What you will do:
Return every line from the one containing "I will point(984,576)." down to the end of the items, copied verbatim.
***** Records for the task
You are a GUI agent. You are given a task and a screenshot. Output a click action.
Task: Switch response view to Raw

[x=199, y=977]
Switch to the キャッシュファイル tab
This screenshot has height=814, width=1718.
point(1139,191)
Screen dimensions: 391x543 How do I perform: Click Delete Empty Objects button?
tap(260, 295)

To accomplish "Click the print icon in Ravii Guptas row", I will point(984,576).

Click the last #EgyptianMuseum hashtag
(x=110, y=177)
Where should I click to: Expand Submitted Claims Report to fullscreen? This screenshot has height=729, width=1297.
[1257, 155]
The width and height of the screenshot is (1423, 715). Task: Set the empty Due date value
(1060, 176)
**********
Final result:
To accomplish "Click the print icon in Ravii Guptas row", I will point(984,576).

Click the last #EgyptianMuseum hashtag
(x=110, y=177)
Where should I click to: Expand Submitted Claims Report to fullscreen? This screenshot has height=729, width=1297.
[1257, 155]
The width and height of the screenshot is (1423, 715). Task: Set the empty Due date value
(1060, 176)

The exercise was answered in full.